***** Data for this task
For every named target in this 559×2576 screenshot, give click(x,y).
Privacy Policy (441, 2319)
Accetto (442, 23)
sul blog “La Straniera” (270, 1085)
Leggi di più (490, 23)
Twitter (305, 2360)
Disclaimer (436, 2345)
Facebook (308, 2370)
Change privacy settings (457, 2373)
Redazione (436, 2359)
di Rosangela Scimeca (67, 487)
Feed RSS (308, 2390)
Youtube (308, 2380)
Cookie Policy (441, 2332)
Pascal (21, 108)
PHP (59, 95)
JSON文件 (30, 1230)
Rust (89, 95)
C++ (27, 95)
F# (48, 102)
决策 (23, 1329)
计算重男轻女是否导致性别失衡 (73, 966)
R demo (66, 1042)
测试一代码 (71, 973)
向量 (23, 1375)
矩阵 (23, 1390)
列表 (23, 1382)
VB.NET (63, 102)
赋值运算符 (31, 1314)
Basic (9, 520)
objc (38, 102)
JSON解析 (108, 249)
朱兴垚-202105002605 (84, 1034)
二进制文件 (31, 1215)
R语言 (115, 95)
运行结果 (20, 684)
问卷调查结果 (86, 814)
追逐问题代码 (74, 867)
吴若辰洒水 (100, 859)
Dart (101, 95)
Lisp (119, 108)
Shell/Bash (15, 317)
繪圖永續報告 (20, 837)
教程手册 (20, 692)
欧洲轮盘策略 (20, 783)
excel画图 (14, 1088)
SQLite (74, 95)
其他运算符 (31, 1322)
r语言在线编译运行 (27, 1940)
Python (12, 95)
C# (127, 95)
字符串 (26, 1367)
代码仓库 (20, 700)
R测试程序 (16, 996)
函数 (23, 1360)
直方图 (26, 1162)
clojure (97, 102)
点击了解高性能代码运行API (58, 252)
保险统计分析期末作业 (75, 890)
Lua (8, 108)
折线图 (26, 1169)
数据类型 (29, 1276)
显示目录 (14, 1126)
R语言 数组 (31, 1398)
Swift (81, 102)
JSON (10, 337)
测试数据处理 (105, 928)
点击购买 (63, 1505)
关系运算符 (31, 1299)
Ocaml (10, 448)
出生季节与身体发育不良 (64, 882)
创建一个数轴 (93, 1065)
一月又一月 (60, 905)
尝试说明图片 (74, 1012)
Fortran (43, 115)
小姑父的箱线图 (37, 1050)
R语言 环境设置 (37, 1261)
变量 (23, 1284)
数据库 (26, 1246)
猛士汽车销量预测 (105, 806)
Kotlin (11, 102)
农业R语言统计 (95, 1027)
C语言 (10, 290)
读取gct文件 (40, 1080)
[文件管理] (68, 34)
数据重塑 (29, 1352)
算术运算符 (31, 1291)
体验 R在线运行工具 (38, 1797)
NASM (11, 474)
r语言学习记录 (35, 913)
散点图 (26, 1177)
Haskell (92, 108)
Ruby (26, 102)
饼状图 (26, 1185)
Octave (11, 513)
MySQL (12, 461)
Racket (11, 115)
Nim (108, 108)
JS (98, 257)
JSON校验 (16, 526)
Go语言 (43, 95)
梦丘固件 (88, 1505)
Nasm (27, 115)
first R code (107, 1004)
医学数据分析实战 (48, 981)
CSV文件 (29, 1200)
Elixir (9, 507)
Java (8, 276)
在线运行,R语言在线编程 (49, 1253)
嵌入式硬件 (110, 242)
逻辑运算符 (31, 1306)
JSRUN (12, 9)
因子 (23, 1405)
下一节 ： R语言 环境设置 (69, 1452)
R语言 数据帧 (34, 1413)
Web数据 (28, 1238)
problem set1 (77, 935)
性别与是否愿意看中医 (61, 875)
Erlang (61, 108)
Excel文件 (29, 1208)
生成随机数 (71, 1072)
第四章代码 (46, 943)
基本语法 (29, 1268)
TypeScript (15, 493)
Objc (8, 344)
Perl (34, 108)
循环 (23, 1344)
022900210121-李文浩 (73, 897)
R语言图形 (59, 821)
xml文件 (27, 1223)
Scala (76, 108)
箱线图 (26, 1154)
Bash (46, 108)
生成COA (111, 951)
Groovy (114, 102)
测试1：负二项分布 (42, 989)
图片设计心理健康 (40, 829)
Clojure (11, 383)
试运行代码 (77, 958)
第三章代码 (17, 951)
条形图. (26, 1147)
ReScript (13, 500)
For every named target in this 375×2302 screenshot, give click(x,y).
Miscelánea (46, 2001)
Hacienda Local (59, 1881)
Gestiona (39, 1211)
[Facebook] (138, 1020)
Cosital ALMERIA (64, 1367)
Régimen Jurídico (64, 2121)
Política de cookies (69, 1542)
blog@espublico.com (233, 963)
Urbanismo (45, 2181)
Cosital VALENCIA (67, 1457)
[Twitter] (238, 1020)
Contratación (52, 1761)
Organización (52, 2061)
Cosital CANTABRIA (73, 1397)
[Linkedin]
**********
▸ Description of the task:
Starting at the line that contains "折线图 (26, 1169)" and stopping after the line that contains "数据库 (26, 1246)", write out every line exactly as it appears above, and no other line.

▸ Your response:
折线图 (26, 1169)
数据类型 (29, 1276)
显示目录 (14, 1126)
R语言 数组 (31, 1398)
Swift (81, 102)
JSON (10, 337)
测试数据处理 (105, 928)
点击购买 (63, 1505)
关系运算符 (31, 1299)
Ocaml (10, 448)
出生季节与身体发育不良 (64, 882)
创建一个数轴 (93, 1065)
一月又一月 (60, 905)
尝试说明图片 (74, 1012)
Fortran (43, 115)
小姑父的箱线图 (37, 1050)
R语言 环境设置 (37, 1261)
变量 (23, 1284)
数据库 (26, 1246)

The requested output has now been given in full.